## Your instructions:
Once the pictures are set aside, retype the remaining entries exactly.

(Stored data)
+ + + + +

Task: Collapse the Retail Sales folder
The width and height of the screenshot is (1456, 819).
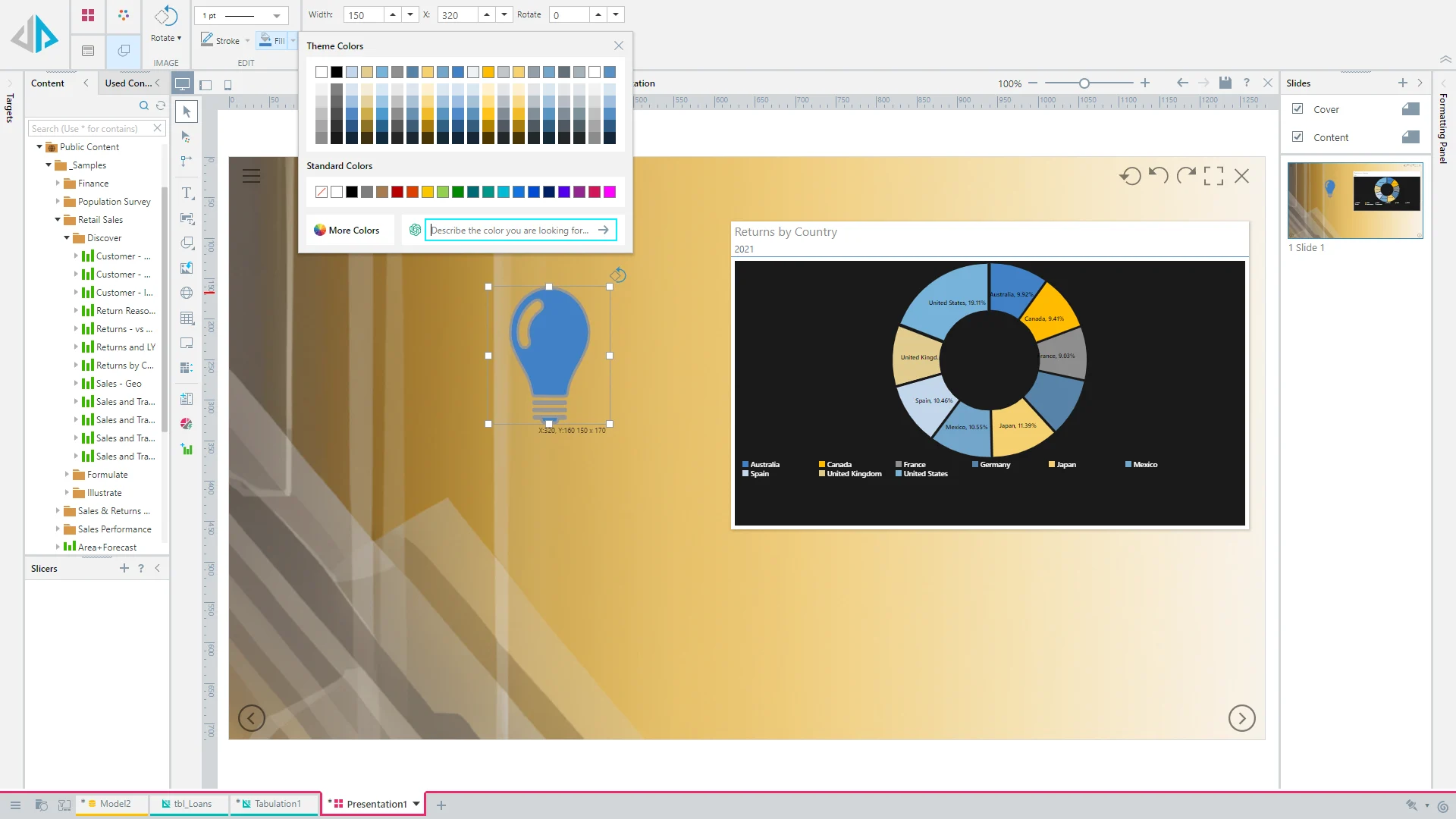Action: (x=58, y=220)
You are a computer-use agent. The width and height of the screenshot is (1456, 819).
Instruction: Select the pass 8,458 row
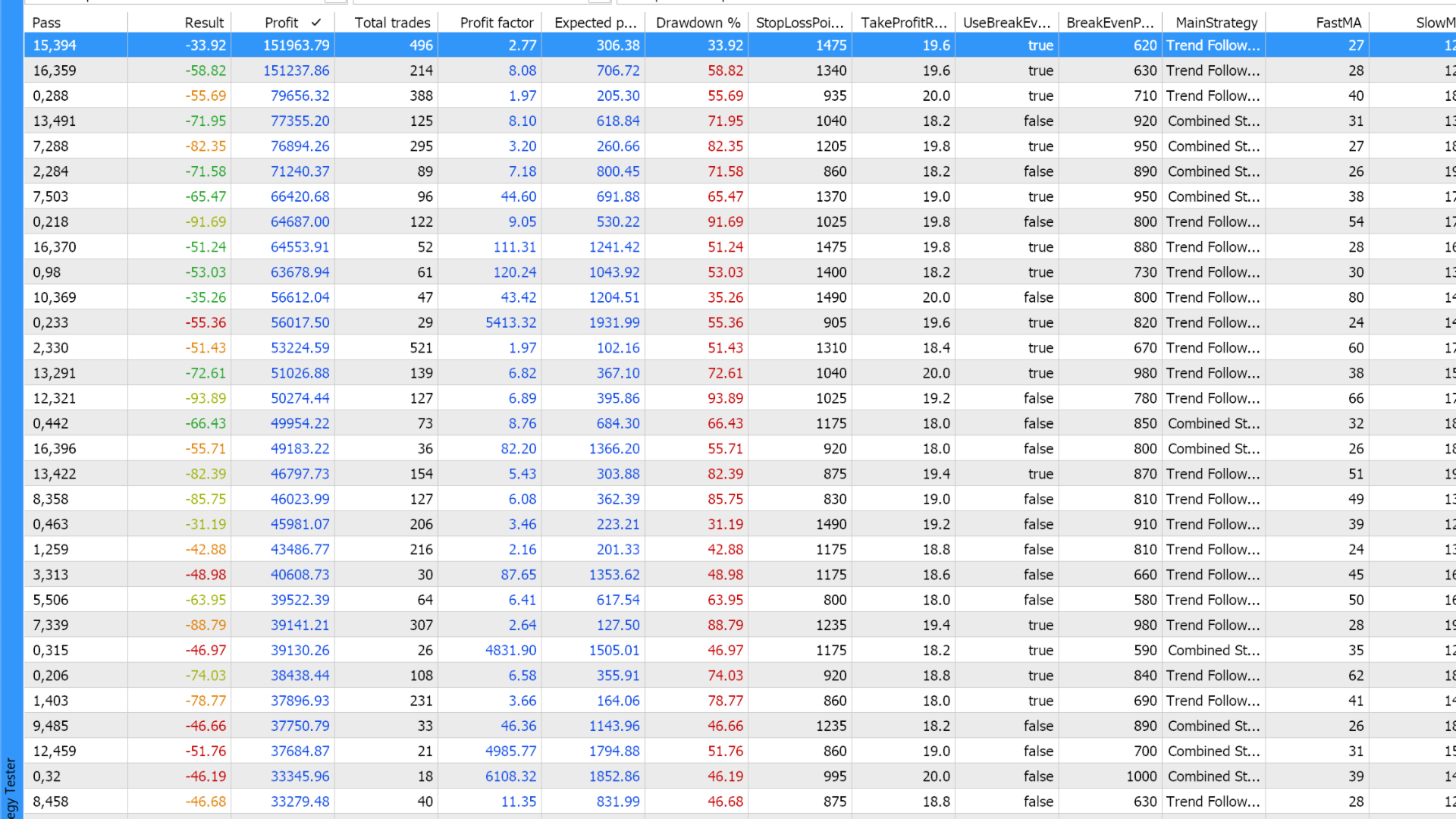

+ + + + +

## Exercise solution:
Task: Collapse the Retail Sales folder
The width and height of the screenshot is (1456, 819).
Action: (x=58, y=220)
You are a computer-use agent. The width and height of the screenshot is (1456, 819).
Instruction: Select the pass 8,458 row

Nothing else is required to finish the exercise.